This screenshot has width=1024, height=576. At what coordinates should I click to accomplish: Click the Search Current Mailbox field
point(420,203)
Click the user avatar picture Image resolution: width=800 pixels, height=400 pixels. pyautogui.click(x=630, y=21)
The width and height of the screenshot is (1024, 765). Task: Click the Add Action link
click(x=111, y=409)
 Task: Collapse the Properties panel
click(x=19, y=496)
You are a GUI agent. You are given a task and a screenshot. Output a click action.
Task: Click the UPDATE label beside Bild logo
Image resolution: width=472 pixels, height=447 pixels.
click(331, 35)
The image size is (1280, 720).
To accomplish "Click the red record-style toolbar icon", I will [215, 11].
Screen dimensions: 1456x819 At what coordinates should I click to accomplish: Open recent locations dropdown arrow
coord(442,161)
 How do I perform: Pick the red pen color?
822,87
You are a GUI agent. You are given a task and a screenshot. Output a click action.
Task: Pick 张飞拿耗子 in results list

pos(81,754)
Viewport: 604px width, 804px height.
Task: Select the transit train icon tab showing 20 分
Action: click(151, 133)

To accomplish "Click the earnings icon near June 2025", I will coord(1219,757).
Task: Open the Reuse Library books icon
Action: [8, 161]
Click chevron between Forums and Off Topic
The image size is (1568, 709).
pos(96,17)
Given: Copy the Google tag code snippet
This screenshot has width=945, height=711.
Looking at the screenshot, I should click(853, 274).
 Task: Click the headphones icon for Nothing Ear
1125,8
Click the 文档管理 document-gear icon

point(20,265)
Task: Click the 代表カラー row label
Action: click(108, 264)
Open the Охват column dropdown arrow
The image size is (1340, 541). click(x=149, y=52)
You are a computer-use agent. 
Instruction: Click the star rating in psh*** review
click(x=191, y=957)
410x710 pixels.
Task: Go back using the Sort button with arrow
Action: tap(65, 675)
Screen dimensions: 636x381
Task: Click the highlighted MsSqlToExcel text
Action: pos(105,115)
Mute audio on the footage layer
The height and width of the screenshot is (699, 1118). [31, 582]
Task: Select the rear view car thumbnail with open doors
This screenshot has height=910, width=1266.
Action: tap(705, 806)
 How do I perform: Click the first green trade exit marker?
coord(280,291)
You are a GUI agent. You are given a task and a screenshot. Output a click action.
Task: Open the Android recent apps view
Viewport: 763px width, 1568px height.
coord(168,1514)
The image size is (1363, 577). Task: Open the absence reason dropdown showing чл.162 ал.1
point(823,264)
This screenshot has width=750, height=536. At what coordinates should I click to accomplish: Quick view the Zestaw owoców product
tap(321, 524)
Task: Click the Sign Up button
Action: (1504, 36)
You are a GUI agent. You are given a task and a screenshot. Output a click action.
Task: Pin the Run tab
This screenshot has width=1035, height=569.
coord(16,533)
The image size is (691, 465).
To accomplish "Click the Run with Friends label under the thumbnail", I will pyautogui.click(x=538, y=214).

▸ **Stated problem**
Reproduce all of the material above word for word, with every line in its original order.

▸ **Output for this exercise**
This screenshot has width=1024, height=576. At what coordinates should I click to accomplish: Click the Search Current Mailbox field
point(420,203)
Click the user avatar picture Image resolution: width=800 pixels, height=400 pixels. pyautogui.click(x=630, y=21)
The width and height of the screenshot is (1024, 765). Task: Click the Add Action link
click(x=111, y=409)
 Task: Collapse the Properties panel
click(x=19, y=496)
You are a GUI agent. You are given a task and a screenshot. Output a click action.
Task: Click the UPDATE label beside Bild logo
Image resolution: width=472 pixels, height=447 pixels.
click(331, 35)
The image size is (1280, 720).
To accomplish "Click the red record-style toolbar icon", I will [215, 11].
Screen dimensions: 1456x819 At what coordinates should I click to accomplish: Open recent locations dropdown arrow
coord(442,161)
 How do I perform: Pick the red pen color?
822,87
You are a GUI agent. You are given a task and a screenshot. Output a click action.
Task: Pick 张飞拿耗子 in results list

pos(81,754)
Viewport: 604px width, 804px height.
Task: Select the transit train icon tab showing 20 分
Action: click(151, 133)

To accomplish "Click the earnings icon near June 2025", I will coord(1219,757).
Task: Open the Reuse Library books icon
Action: [8, 161]
Click chevron between Forums and Off Topic
The image size is (1568, 709).
pos(96,17)
Given: Copy the Google tag code snippet
This screenshot has width=945, height=711.
Looking at the screenshot, I should click(853, 274).
 Task: Click the headphones icon for Nothing Ear
1125,8
Click the 文档管理 document-gear icon

point(20,265)
Task: Click the 代表カラー row label
Action: click(108, 264)
Open the Охват column dropdown arrow
The image size is (1340, 541). click(x=149, y=52)
You are a computer-use agent. 
Instruction: Click the star rating in psh*** review
click(x=191, y=957)
410x710 pixels.
Task: Go back using the Sort button with arrow
Action: tap(65, 675)
Screen dimensions: 636x381
Task: Click the highlighted MsSqlToExcel text
Action: pos(105,115)
Mute audio on the footage layer
The height and width of the screenshot is (699, 1118). [31, 582]
Task: Select the rear view car thumbnail with open doors
This screenshot has height=910, width=1266.
Action: tap(705, 806)
 How do I perform: Click the first green trade exit marker?
coord(280,291)
You are a GUI agent. You are given a task and a screenshot. Output a click action.
Task: Open the Android recent apps view
Viewport: 763px width, 1568px height.
coord(168,1514)
The image size is (1363, 577). Task: Open the absence reason dropdown showing чл.162 ал.1
point(823,264)
This screenshot has width=750, height=536. At what coordinates should I click to accomplish: Quick view the Zestaw owoców product
tap(321, 524)
Task: Click the Sign Up button
Action: (1504, 36)
You are a GUI agent. You are given a task and a screenshot. Output a click action.
Task: Pin the Run tab
This screenshot has width=1035, height=569.
coord(16,533)
The image size is (691, 465).
To accomplish "Click the Run with Friends label under the thumbnail", I will pyautogui.click(x=538, y=214).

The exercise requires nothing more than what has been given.